The ability to grow as a person when recovering from drugs and alcohol is one of the primary predictors of long term success in sobriety. But growth means leaving old patterns of thought and behavior behind in order to construct newer and more healthy ones. And as this happens, it’s common to feel some mental growing pains:
#1: “I’m too afraid of what will happen if I let go of what I know.” It is important to note that we don’t really know exactly what we always believe we know. This step requires faith in the sense that we need to be able to act in ways that maintain integrity and honesty with the assumption that acting on these principles will help propel us forward in our evolution. It is perfectly normal to feel fearful during this stage, however, it is how we channel this fear that makes the difference.

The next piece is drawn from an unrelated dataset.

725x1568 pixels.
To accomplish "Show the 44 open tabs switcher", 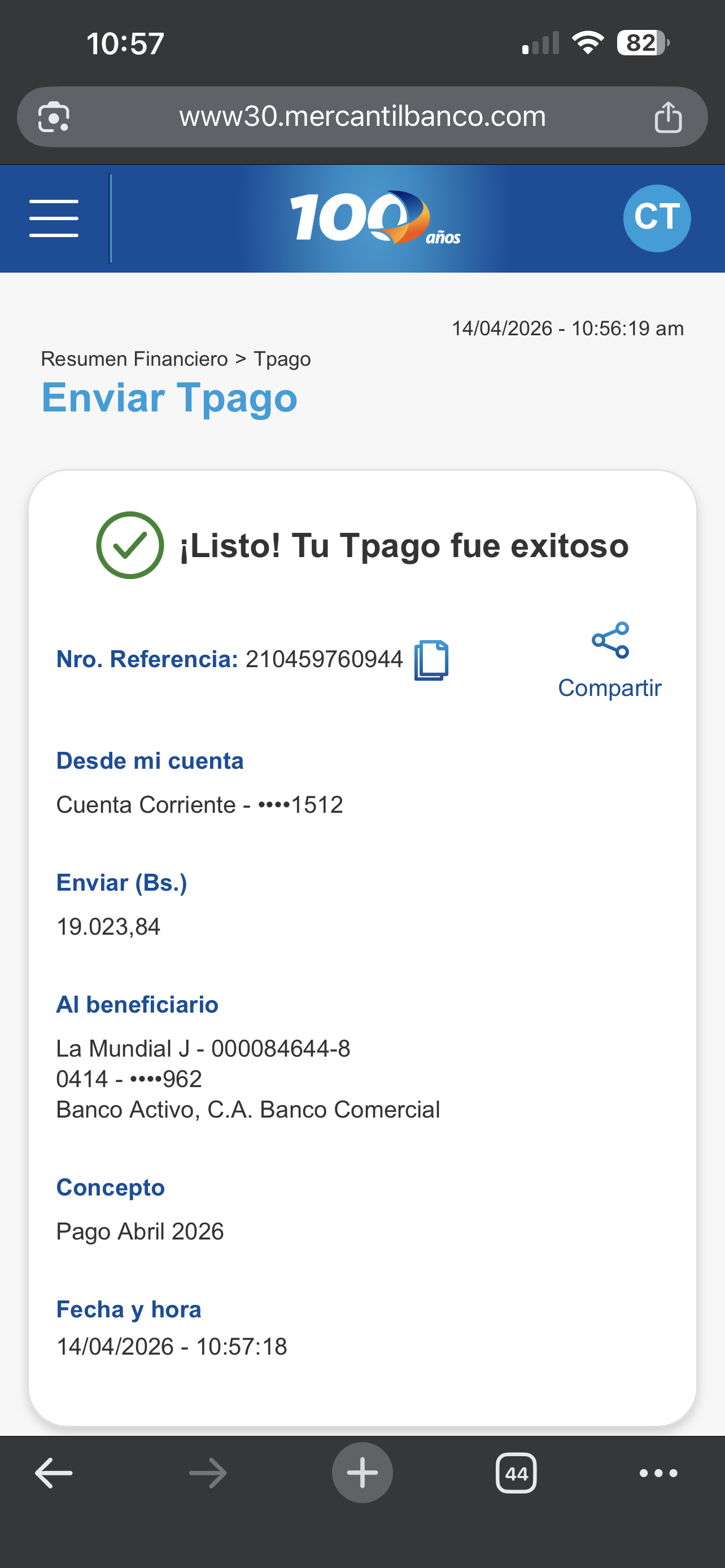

#2 and #3 (resistance and denial) are similar in that if we acknowledge the difficult steps that lie ahead, we may be resistant to taking the necessary steps because they are tough, and that may lead to thoughts of denial where we can rationalize the lack of necessity in actions that ought to be taken in order to facilitate growth and evolution.
#4 is typically one of recapturing a perceived loss of control. It sounds something like, “I know I need to x because I want to get to y, but I’m going to go at the pace I want to.” Exerting control will in fact provide a sense of competence and will ease the sense of chaos that is inherent in the growth process, but this is not the most effective manner in which to do so. Growth is often instigated by certain insights, and when we are fortunate enough to receive insight, we need to act lest we risk losing this valuable experience.
The final, and only productive thought in this mix is one of acceptance. It is a deep understanding that the growth process is not only valuable but absolutely essential in the quest for serenity in sobriety.